If this theory proves to be correct, next up should be Ivy Bridge, a new processor architecture that goes beyond what Sandy Bridge does today.
One of the reasons for that is because Ivy supports a "core" Mac OS X technology called OpenCL.
First introduced in Mac OS X Snow Leopard some two and a half years ago, OpenCL stands for Open Computing Language and uses an approachable C99-based language, as well as a flexible API, for managing computation in parallel.
“OpenCL dramatically accelerates your application by giving you the ability to access the amazing parallel computing power of the GPU,” according to Apple’s Developer site.
“OpenCL also opens up a new range of computationally complex algorithms for use in your application. Possibilities include: Using OpenCL to bring sophisticated financial modeling techniques to accounting applications, performing cutting-edge analysis on large media files, and incorporating accurate physics and AI simulation into entertainment software,” Apple further explains.
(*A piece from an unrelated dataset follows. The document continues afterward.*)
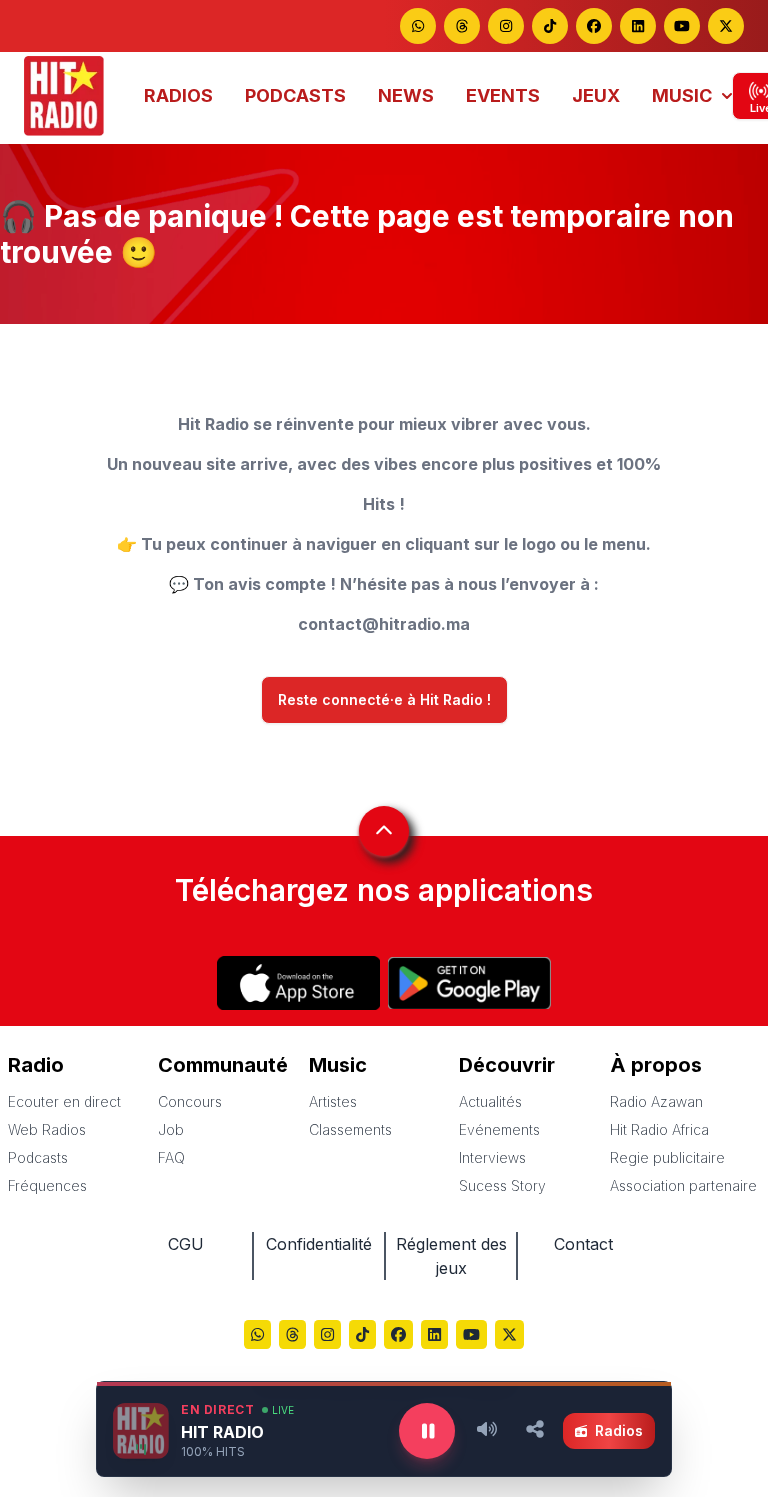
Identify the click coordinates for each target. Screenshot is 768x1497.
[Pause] (427, 1431)
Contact (583, 1244)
According to Cnet, much of the performance boost in Intel's Ivy Bridge processors is due to more graphics circuits. Ivy is said to be up to 60 percent faster than the current-generation (Sandy Bridge) chips.
Going by the aforementioned blog, it’s not even a question of if Apple will adopt them, but when.
Last updated on July 20, 2011, the MacBook Air is still months away from its next refresh. However, when Apple does decide to beef it up again, there may be other enhancements as well, such as support for USB 3.0.
There has also been some talk of Apple planning to eventually move its notebook offerings to its own A-series of chips currently used in the iPad and the iPhone.
An A6 silicon was once believed to be targeted at the super-slim line of laptops, but there has been little to no indication that this would, indeed, be the case.